Friday, 16 December 2011

Christmas Lights and Class War.

One of the things Mr Kite appreciates about me is my allegedly well-honed market research skills, so he bigs the service up to the clients as including proper area targeting. I normally provide this by checking things like how much off-street parking there is in any given road, looking for indications of family occupiers such as lots of toys/pensioner households with mobility scooters and handrails all over the place. But this time of year I get an extra set of really useful unmissable clues in the form of Christmas decorations. High proportion of Santa Please Stop Here signs is a pointer to a high density of young families living in the area, for instance. You don't get much of this in posh areas, for instance.
(image randomly nicked from somewhere else on the web)

Sure, there might be a tasteful shimmer of fairy lights in one window, or they might have gone so far as to illuminate an external tree or two, but your upmarket household generally only acknowledges the season with something like this.

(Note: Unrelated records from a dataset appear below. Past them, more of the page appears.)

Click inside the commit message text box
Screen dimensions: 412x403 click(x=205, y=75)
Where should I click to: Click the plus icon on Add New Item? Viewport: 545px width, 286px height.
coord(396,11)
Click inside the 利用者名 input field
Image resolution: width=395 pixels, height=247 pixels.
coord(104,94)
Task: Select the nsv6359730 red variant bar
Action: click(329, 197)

I think it was Jilly Cooper who said that all children are lower-middle-class by inclination, and it's certainly the socio-economic grades C2 and D that expend the most cash and energy on extravagant Christmas lights, and certainly true that Trainboy adores them, the more flashing and colourful and enormous the better. Chopwimp, despite having that educated-boy-desperate-for-street-cred desire to portray himself as a lot more common than he is, gets very sniffy about such things, and has referred more than once to a neighbourhood close to his parents' home as 'Where all the plumbers and so on live. You can see the lights from fucking Mars...'
It's lack of money rather than snobbery that stops me from giving in to Trainboy's pleas to cover the front of the house with illuminated parachuting Santas and light-up trains and stars: I like them too and have great fun spotting different arrangements on various bus journeys. But then I probably am upper working class, if anything.
Still, soon enough they will all be gone, and I will have to go back to the more usual methods of assesing the class structure of an area street by street, such as remembering that garden ornaments consisting of piss-stained mattresses and broken bits of cars mean the inhabitants are probably not up for chakra healing or aromatherapy, and that luxury mansions with organic veg delivery still sitting in the extensive porch are not the target audience for two-for-one from Dubious Fried Chikken R Us.*


*Examples completely made up and hypothetical and not representative of actual clients at all. Oh no, Mr Kite, not at all.